Two Terrace residents travelled to Hong Kong Island this fall to pay tribute to a fallen soldier who was born and raised here.
Among the 1,528 grave sites at Hong Kong’s Sai Wan Bay War Cemetery is that of John Little, nephew of Terrace’s founder George Little and brother to 86-year-old Terrace resident Grace Warner.
Ric Bennett and Glen Olver of Terrace visited Little’s grave in mid-October, planting two Canadian flags at his grave and performing a Royal Canadian Legion tribute in his memory.
Having driven past the John Little Memorial Falls 35 km west of Terrace along Hwy16 many times, Olver said making the trip was meaningful to him.
“To be able to go back and actually see where he rests, it’s quite something,” he said.
Bennett, also a long-time Terrace resident and military-history enthusiast, agrees.
“We’re lucky to be Canadian,” he said, adding the lives of those who fought for this country were traded for freedom today.
But times were different then. Grace Warner remembers her brother John as a strong, kind young man who was good to his parents.
“He milked cows while he was still going to school,” Warner said. “One milking went to one family and one came to our house and we were seven kids. Depression days.”
At 19, Little joined the army while working in Prince Rupert, stopping by his Terrace home for a brief visit before heading to train as a signalman, a military communications job, in Nova Scotia.

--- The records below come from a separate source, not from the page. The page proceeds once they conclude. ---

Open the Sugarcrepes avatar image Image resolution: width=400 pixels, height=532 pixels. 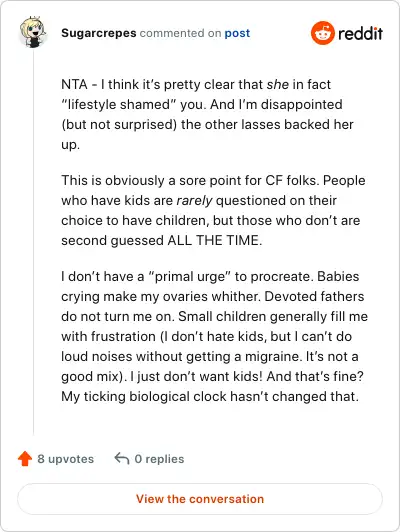[x=33, y=32]
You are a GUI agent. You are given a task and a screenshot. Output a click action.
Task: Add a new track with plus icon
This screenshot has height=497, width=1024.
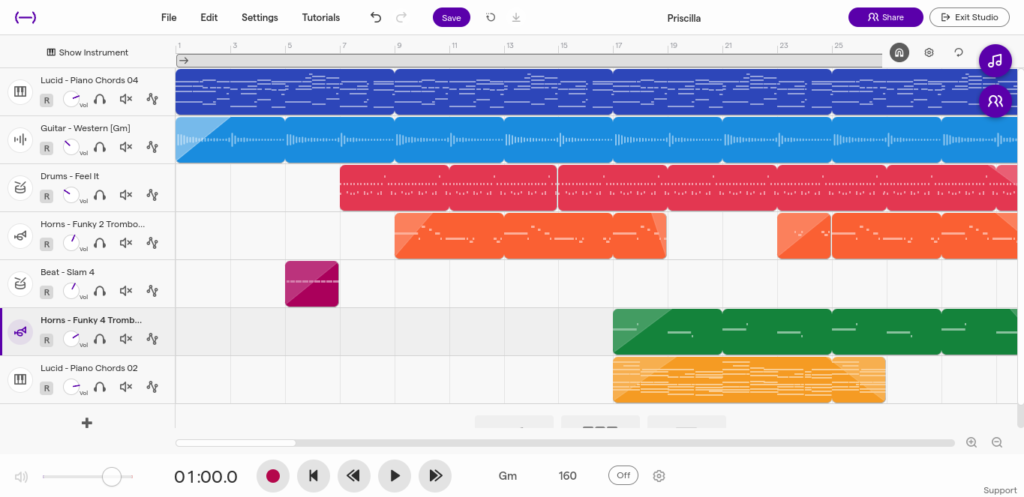click(x=87, y=423)
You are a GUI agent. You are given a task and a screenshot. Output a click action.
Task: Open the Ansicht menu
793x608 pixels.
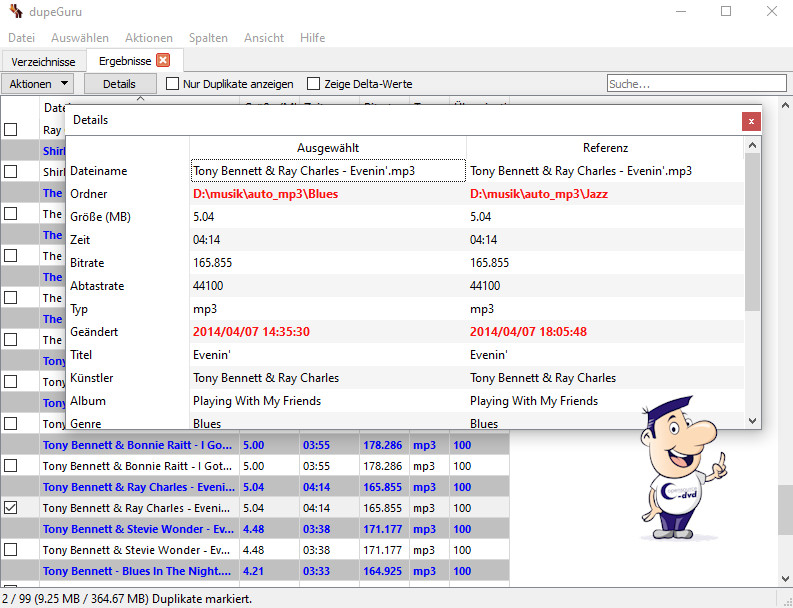[264, 38]
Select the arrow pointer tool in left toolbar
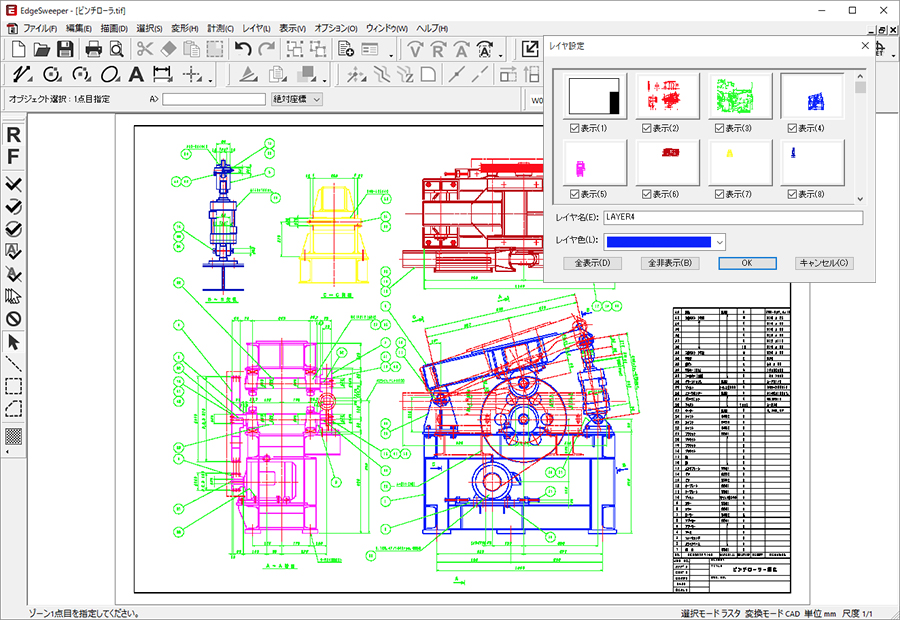This screenshot has width=900, height=620. 14,343

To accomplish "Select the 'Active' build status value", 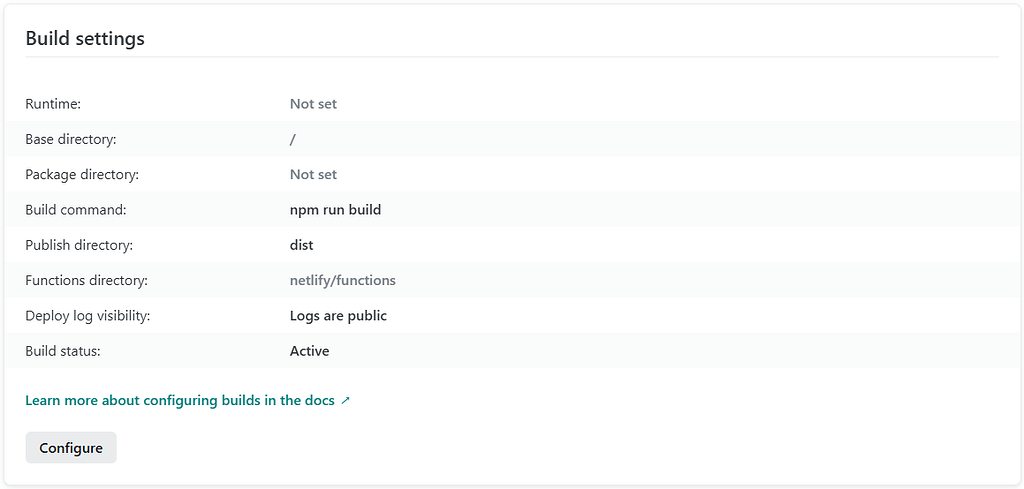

On Oct. 27, 1941, Little was one of 1,975 Canadians to board a boat to Hong Kong from Vancouver — soon to be one of the first Canadian ground troops to fight in the Second World War.
Stationed with the Winnipeg Grenadiers, the battalion and the Royal Rifles of Canada were given the job of defending Hong Kong.
Long before the ship sailed, the prospect of defending Hong Kong against a Japanese attack seemed in doubt.
Debate swirled within British military and political circles as to the importance of Hong Kong, whether it could be defended and even if troops there should be reinforced.
An official policy of not sending reinforcements was reversed in late 1941 under the theory that this would give pause to Japanese attack plans.
Many Canadian troops sent weren’t heavily armed and were not fully trained.
Little, along with 554 other Canadians who fought in the Battle of Hong Kong alongside him, never did return home.
On December 8, 1941, Japanese forces attacked the Kai Tak airport in Hong Kong and by Dec. 11, the Winnipeg Grenadiers would become the first Canadian battalion to fight in the Second World War. After barely two weeks, Canadian and other British and British Empire forces surrendered.
“It was Christmas Day,” said Warner. “I remember that we were all at the table at Christmas and at that time we didn’t have a radio, and our uncle (George Little) came down from their house, walked down the street to our house, to tell us that Hong Kong had fallen.”
At the time, Warner remembers hearing her brother was wounded.
Later, word about his capture travelled home, as did news after Little’s death.
“When mom got the word, it was June that he had died in a prison camp,” said Warner.
Records show Little died of dysentery on June 4, 1942.
“He just went too soon,” said Warner, adding she is touched that Bennett and Olver visited her brother’s grave.
“I think it was a lovely thing that Ric Bennett did,” she said.
Bennett plans to share photos of his trip with Warner and family.